**Work to complete**: Strip the pictures and reproduce the rest of the listing exactly.

**Record set**:
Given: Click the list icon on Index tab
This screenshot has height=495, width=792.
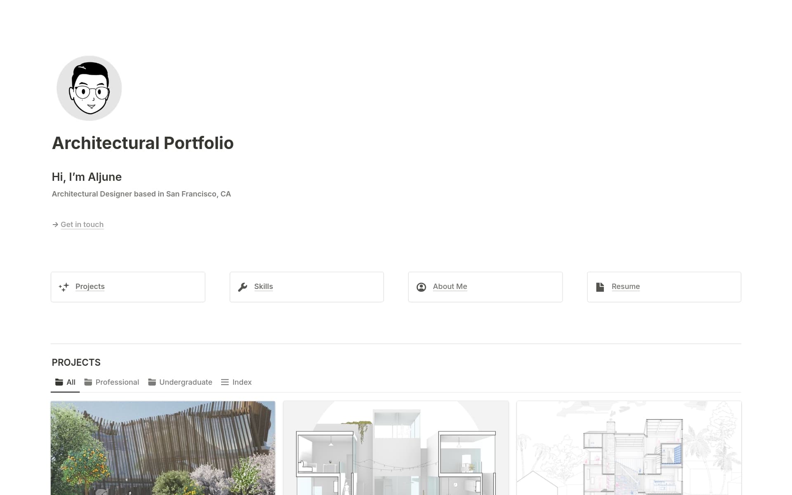Looking at the screenshot, I should click(x=225, y=382).
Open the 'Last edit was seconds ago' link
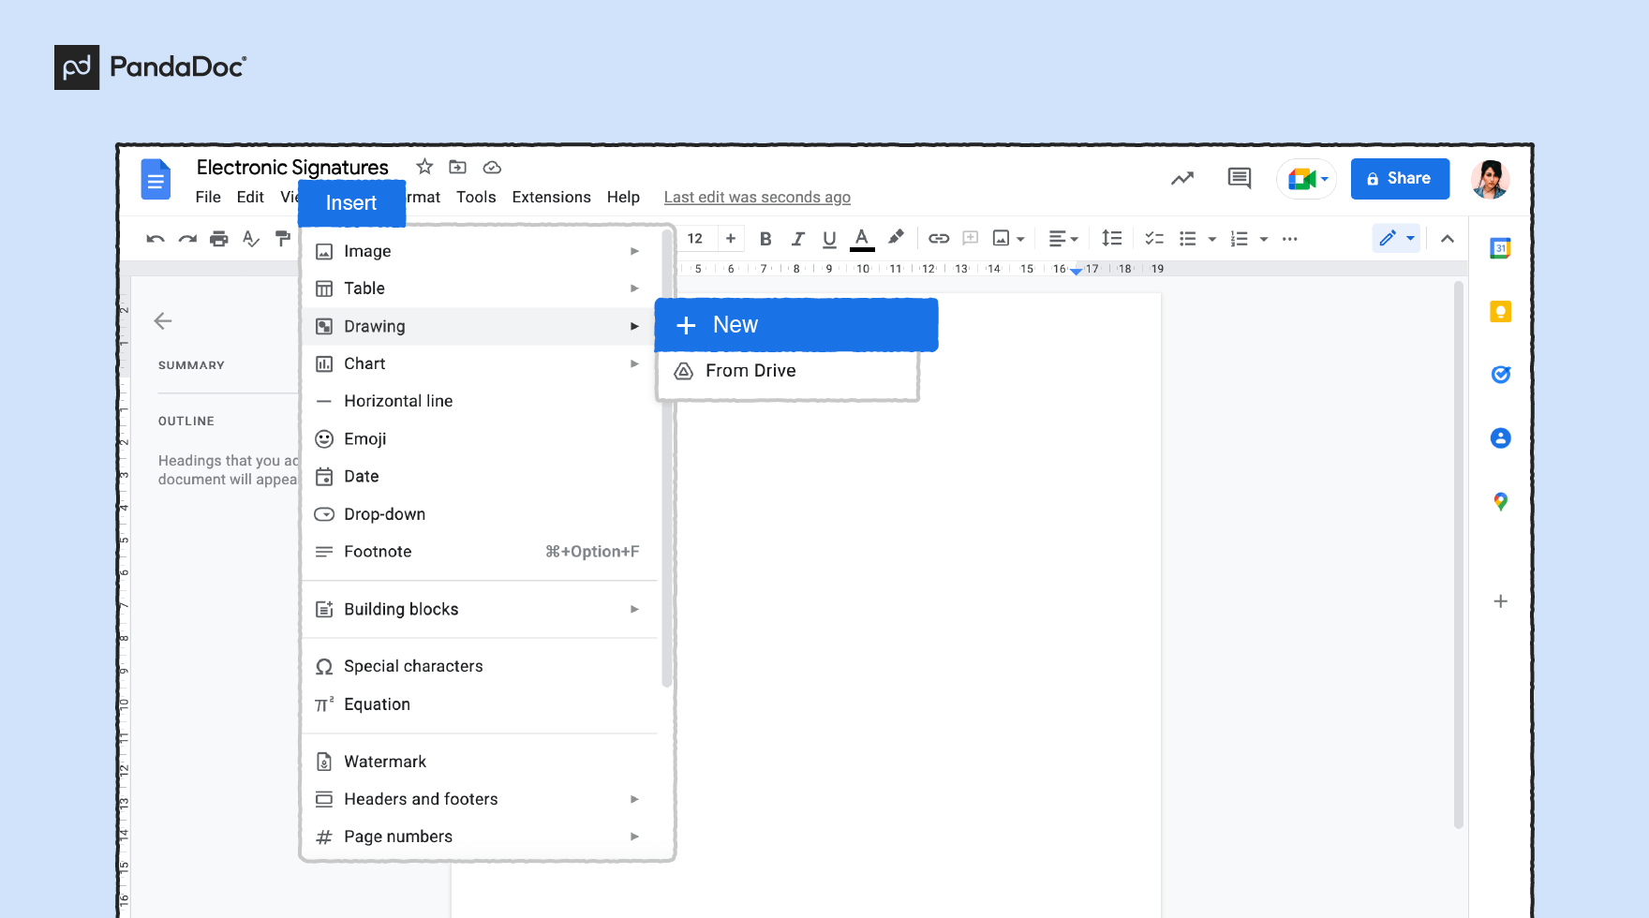This screenshot has height=918, width=1649. click(757, 197)
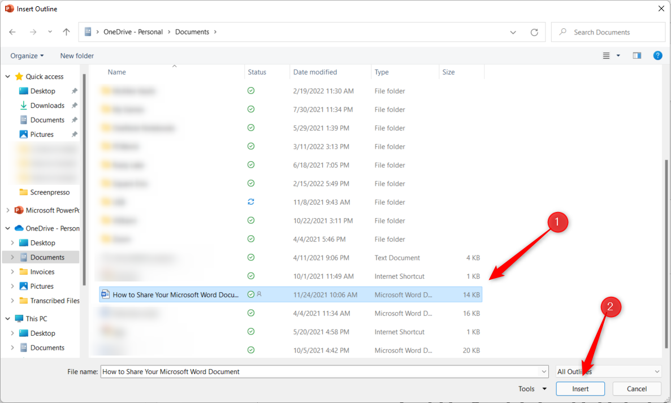Click the blue syncing status icon
Image resolution: width=671 pixels, height=403 pixels.
[250, 202]
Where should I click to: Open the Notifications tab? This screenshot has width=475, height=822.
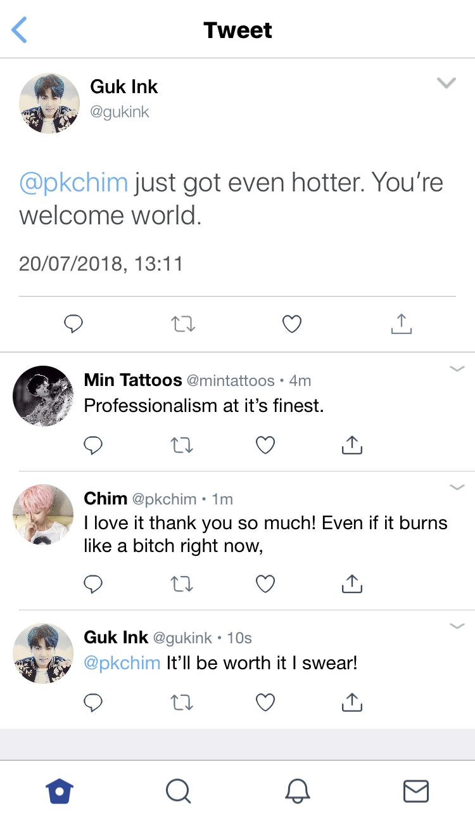tap(297, 791)
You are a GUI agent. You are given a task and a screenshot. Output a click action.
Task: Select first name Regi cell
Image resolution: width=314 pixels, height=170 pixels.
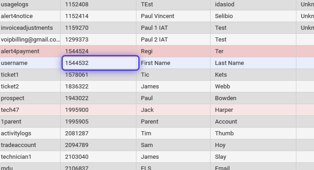[x=173, y=51]
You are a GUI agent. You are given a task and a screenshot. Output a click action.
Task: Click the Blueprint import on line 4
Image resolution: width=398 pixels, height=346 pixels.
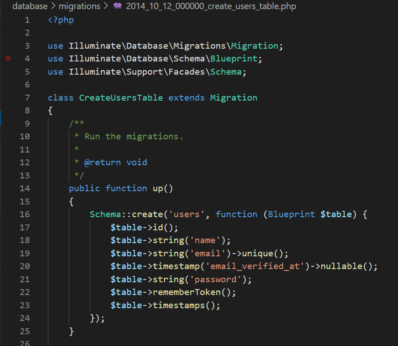tap(236, 59)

**Completed exercise**:
Given: Click the list icon on Index tab
This screenshot has height=495, width=792.
Looking at the screenshot, I should click(x=225, y=382).
Open the 'Last edit was seconds ago' link
This screenshot has height=918, width=1649. click(757, 197)
Click the blue syncing status icon
Image resolution: width=671 pixels, height=403 pixels.
[250, 202]
Where should I click to: Open the Notifications tab? This screenshot has width=475, height=822.
tap(297, 791)
You are a GUI agent. You are given a task and a screenshot. Output a click action.
Task: Select first name Regi cell
Image resolution: width=314 pixels, height=170 pixels.
[x=173, y=51]
You are a GUI agent. You are given a task and a screenshot. Output a click action.
Task: Click the Blueprint import on line 4
Image resolution: width=398 pixels, height=346 pixels.
tap(236, 59)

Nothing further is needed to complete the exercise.